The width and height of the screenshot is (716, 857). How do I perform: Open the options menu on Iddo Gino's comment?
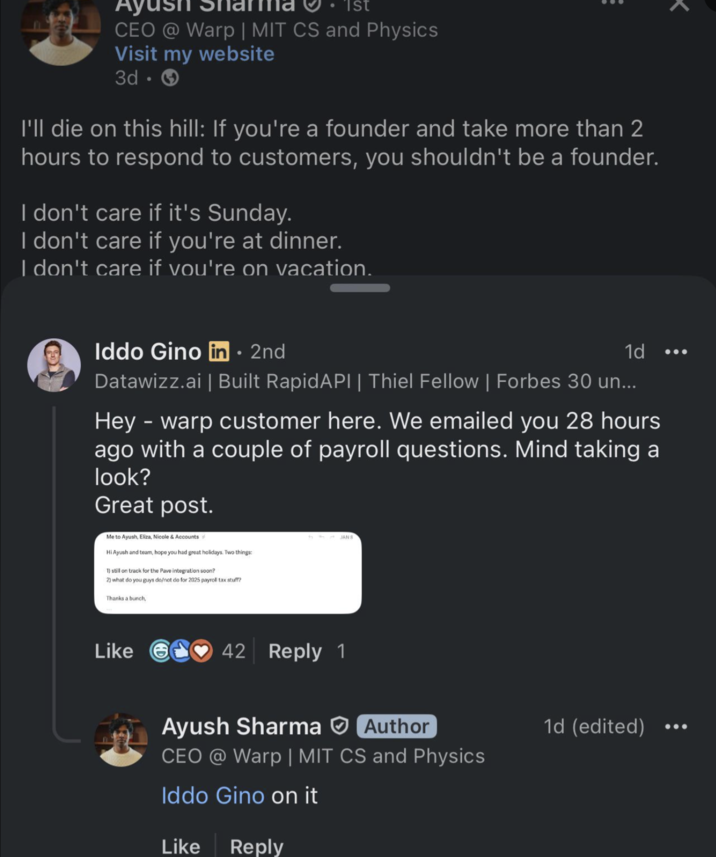point(676,351)
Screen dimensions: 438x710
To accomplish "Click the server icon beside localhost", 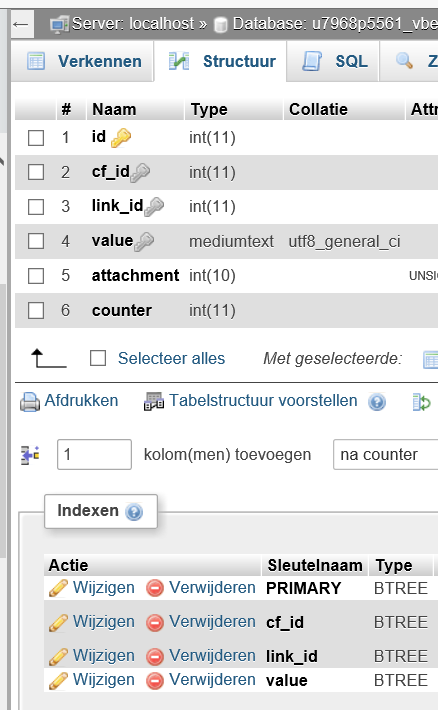I will (x=59, y=24).
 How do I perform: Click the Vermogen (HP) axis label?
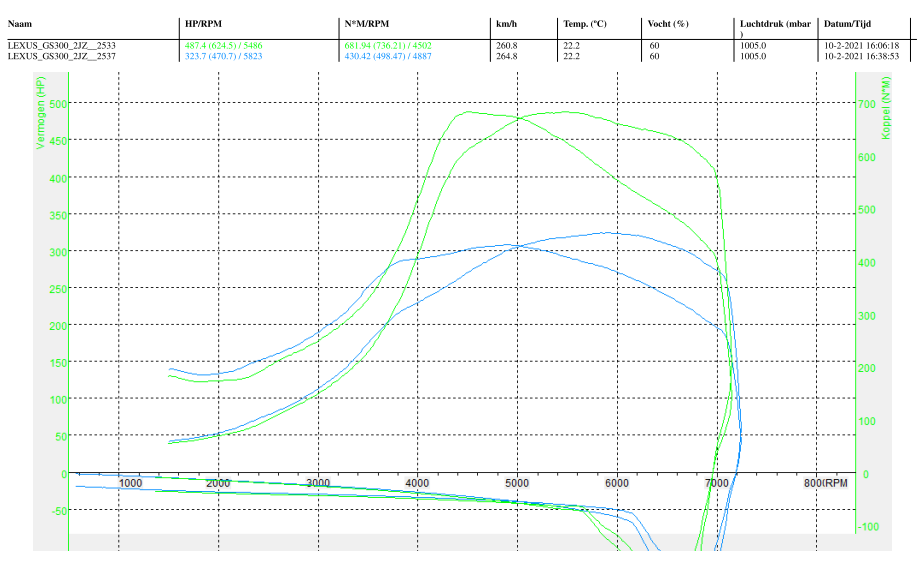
___
*ÉNONCÉ*
Sélectionnez, s'il vous plaît, chaque ligne de la liste ci-dessus qui contient la chaîne « perform », en respectant la casse, puis recopiez ces lignes.

*BONNE RÉPONSE*
The width and height of the screenshot is (716, 857). How do I perform: Open the options menu on Iddo Gino's comment?
 How do I perform: Click the Vermogen (HP) axis label?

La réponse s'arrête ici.